You know this feeling because you’ve written something that later got smeared with someone’s shit, something that got pissed on by strangers in a way designed to ensure the public became participants in your humiliation. Maybe it wasn’t an essay or poetry at all–maybe it was just a question asked in a public space, a sentence written on a social media post, or maybe it was just a fucking picture you took of yourself doing something; regardless, you were mobbed, “called out,” shamed, humiliated, attacked, and called whatever names the crowd decided would best hang around your neck like a weight or a noose.
And so the next time you tried to write something, anywhere, you found you couldn’t and didn’t really know why. Anxiety, despair, fear, depression, or all kinds of other emotions you couldn’t quite name all arose each time you tried to craft a sentence, and so you decided to restrain yourself, hold whatever it was inside you, not release it into the world.
I’m sorry you were shamed into silence.
I’m not writing for the inevitable critics who, as with anything I write, will find something in this essay to weaponize in their quixotic crusades. Regardless though, some of them will suggest that shame is a good thing, a useful tool to change behavior. Maybe you even think this, or have been convinced by enough people that maybe shame is deserved.

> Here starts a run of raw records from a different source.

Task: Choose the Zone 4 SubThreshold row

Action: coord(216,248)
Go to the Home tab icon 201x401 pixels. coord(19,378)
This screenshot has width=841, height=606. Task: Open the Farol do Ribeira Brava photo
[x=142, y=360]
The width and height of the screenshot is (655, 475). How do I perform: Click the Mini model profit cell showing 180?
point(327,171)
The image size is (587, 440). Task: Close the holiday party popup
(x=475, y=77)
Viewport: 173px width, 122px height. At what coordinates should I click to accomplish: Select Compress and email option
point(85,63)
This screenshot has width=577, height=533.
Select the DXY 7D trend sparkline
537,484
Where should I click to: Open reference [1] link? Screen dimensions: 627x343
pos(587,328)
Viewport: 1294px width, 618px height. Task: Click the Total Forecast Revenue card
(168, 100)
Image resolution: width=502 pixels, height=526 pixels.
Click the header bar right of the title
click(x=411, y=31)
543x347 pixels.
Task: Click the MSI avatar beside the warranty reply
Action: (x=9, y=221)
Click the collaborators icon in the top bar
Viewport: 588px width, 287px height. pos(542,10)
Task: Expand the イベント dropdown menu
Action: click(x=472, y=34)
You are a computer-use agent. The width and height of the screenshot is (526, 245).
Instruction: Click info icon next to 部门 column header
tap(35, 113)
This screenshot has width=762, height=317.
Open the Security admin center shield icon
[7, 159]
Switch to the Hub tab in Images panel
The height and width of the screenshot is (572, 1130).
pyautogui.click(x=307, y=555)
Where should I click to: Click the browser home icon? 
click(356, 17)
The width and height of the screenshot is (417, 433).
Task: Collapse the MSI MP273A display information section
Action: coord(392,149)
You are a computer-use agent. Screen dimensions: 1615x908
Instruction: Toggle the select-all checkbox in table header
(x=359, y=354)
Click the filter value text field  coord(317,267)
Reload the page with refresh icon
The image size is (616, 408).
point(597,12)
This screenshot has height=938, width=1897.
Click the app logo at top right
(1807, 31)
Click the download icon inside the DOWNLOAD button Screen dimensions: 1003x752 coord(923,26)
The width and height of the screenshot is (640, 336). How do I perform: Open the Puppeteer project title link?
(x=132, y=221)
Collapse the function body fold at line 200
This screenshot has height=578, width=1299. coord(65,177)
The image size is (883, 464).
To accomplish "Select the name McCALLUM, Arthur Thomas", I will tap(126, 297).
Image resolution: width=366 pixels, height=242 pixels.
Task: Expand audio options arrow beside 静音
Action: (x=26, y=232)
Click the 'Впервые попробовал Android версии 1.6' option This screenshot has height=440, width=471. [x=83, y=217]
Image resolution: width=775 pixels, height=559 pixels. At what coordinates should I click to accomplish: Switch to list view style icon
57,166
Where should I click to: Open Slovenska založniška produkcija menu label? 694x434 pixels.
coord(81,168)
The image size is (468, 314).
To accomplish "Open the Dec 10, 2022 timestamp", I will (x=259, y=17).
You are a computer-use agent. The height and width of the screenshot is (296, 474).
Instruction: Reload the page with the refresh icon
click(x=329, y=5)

But here’s the thing. You’re a writer, which means you actually care about things, and people, and ideas, and feelings. And shaming only works on people who care. Assholes, psychopaths, world leaders, capitalists, and all the sorts of people who are actually fucking up things for others can’t be shamed into changing their behavior. In fact, they’re the ones doing the shaming. Even the online activists leading “call outs” or doxxing or other public crusades against people are assholes; scratch behind any one of them and you’ll always find a hot mess who’s hoping to feel a little better by dominating a stranger and hiding it behind a political cause.
Only people who care about being understood, those who haven’t deadened the sensitive parts of their soul, respond to shame. And that’s why you, dear writer, will always be an easy target for people who get off on dominating others. It’s exactly the most vulnerable, sensitive, and responsive parts of you that make you a good writer, which are also unfortunately the parts miserable people will always try to kill off with their criticisms.
You have to write, just like you have to shit. And the only way to get over writer’s block is to write.
Don’t let them shame you into silence. I need you to write. Other writers need you to write. This world is being run by bullies, and even the people supposedly on “our side” are rarely much better. They win when we go silent, when we despair, when we walk away from our craft and the vulnerability that powers it. Only by writing our truth into the world can another world be born from our dreamings.
Next time you want to stop writing, remember the story I told you. And if that doesn’t help, remember something even more important: that criticism you just read on social media was probably written while your critic was on the toilet.
thank you – needed that!
Thank you for this.
Thank you.
Yes, it’s especially easy to pile on without understanding what you’re criticizing from behind the safety of your keyboard.
I’ve been having a hard time writing anything for a month. Thank you for writing this.